TASK INSTRUCTIONS. Copy each line of the records that includes "Research".

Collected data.
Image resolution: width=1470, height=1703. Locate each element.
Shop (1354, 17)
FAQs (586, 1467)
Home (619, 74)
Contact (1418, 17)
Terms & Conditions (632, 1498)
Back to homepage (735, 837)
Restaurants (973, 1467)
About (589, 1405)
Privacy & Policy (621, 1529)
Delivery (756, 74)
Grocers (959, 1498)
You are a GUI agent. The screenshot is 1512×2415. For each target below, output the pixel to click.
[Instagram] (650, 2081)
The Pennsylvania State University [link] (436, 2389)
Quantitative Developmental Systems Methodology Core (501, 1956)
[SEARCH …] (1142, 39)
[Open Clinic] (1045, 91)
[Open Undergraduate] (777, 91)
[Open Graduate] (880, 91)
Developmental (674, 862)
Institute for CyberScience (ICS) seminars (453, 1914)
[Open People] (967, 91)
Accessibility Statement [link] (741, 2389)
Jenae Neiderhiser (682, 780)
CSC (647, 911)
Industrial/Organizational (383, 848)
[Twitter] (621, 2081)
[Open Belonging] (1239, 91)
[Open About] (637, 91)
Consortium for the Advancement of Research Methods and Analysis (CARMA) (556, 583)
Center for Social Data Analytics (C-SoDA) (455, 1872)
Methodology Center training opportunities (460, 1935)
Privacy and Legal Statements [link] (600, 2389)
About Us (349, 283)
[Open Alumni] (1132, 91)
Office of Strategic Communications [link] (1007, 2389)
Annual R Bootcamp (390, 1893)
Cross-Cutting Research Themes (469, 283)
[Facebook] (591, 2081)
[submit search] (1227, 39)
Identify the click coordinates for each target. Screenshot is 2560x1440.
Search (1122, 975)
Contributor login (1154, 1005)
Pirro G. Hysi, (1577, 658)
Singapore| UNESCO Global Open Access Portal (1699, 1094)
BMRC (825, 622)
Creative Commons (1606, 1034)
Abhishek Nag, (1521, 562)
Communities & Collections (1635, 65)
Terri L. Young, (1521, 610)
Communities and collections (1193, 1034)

EXERCISE RESULT.
Consortium for the Advancement of Research Methods and Analysis (CARMA) (556, 583)
Cross-Cutting Research Themes (469, 283)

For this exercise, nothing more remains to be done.